Initializing two vars in parallel works great: var (x,y) = (1,2)
However I can't find a way to assign new values in parallel: (x,y) = (x+y,y-x) //invalid syntax
I end up writing something like this: val xtmp = x+y; y = x-y; x = xtmp
I realize writing functional code is one way of avoiding this, but there are certain situations where vars just make more sense.
I have two questions:
1) Is there a better way of doing this?

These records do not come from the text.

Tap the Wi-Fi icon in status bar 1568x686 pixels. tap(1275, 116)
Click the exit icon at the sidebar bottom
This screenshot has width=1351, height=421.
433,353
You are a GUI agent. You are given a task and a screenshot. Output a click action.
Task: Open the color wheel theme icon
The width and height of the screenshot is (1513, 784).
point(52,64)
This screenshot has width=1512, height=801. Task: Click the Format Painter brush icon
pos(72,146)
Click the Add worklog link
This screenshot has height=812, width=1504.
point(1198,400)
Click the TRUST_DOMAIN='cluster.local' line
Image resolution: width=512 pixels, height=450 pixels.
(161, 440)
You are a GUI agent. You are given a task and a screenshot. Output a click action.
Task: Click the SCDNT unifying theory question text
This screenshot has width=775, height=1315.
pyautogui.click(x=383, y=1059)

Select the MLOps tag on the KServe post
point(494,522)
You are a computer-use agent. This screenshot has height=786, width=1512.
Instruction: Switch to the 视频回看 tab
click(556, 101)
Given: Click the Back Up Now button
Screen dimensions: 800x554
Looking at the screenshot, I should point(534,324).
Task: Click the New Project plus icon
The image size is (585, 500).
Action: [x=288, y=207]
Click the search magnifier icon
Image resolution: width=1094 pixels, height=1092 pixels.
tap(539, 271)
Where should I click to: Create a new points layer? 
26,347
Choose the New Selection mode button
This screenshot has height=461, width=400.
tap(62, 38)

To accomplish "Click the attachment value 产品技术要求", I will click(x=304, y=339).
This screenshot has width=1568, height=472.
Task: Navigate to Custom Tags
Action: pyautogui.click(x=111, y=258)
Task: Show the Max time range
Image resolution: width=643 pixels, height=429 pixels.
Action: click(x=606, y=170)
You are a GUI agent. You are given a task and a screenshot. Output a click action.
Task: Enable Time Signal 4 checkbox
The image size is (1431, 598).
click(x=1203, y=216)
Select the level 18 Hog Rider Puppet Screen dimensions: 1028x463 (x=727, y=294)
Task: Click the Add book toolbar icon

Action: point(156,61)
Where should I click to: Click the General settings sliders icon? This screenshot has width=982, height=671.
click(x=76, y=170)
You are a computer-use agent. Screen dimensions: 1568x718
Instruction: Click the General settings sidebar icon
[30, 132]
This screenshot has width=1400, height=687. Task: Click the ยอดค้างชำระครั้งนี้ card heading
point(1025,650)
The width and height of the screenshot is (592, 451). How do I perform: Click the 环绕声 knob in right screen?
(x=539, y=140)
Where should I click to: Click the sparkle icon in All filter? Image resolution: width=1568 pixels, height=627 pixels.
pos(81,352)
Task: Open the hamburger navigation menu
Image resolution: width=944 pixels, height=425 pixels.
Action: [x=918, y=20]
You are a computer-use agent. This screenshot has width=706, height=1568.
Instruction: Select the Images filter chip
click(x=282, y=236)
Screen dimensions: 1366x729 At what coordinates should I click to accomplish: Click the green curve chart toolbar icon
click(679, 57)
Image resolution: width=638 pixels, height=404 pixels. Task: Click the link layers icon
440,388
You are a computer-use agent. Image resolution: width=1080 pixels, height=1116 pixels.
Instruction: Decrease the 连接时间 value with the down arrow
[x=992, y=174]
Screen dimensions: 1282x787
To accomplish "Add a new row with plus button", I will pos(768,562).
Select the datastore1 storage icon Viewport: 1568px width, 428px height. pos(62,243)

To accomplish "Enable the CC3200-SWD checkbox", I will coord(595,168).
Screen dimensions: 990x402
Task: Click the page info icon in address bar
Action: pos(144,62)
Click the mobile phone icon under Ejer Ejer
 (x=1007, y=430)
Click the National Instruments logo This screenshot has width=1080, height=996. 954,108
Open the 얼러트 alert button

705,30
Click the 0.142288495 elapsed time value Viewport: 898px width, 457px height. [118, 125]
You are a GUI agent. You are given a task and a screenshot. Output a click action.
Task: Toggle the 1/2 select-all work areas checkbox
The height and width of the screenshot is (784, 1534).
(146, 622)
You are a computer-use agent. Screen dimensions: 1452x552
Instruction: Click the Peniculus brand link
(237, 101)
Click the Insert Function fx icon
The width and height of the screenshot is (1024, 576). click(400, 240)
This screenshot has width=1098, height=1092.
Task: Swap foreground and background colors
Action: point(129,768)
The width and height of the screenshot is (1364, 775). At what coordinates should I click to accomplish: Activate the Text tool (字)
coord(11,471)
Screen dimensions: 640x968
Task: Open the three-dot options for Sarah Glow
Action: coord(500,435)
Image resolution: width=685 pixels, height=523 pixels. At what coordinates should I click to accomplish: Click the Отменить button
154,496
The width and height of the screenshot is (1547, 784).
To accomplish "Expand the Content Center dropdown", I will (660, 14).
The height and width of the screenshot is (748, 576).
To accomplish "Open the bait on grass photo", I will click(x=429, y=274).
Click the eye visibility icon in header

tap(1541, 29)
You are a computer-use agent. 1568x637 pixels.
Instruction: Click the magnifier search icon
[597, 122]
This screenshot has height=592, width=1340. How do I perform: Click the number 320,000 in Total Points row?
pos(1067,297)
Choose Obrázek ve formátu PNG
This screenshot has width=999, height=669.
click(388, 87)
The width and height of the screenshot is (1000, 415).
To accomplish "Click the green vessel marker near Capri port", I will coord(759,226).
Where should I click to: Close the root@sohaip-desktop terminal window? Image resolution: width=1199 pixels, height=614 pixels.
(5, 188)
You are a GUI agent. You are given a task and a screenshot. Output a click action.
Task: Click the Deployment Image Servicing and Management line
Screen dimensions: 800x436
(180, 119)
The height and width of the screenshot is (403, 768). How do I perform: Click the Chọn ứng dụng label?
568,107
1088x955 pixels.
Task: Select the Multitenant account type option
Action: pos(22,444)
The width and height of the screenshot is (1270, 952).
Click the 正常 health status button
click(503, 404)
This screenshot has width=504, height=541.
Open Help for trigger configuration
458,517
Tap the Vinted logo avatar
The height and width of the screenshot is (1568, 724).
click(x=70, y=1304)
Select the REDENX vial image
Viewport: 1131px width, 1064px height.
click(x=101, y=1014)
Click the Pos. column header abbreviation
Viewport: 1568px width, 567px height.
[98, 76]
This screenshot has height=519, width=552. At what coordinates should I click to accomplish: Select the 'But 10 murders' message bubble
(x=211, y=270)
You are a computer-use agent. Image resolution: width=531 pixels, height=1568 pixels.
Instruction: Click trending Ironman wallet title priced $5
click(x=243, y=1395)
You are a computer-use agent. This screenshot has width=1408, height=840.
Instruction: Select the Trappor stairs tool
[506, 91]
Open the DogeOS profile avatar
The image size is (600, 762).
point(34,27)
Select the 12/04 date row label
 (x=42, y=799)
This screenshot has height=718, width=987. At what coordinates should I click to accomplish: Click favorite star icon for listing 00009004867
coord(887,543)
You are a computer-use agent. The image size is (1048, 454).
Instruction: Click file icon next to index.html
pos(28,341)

Am I missing something?
2) What is the reason for not allowing true parallel assignment?
Unfortunately, you cannot do multiple assignments in Scala. But you may use tuples, if they fit your problem:
scala> var xy = (1,2)
xy: (Int, Int) = (1,2)
scala> xy = (xy._1 + xy._2, xy._2 - xy._1)
xy: (Int, Int) = (3,1)
This way, xy is one tuple with two values. The first value can be accessed using xy._1, the second one using xy._2.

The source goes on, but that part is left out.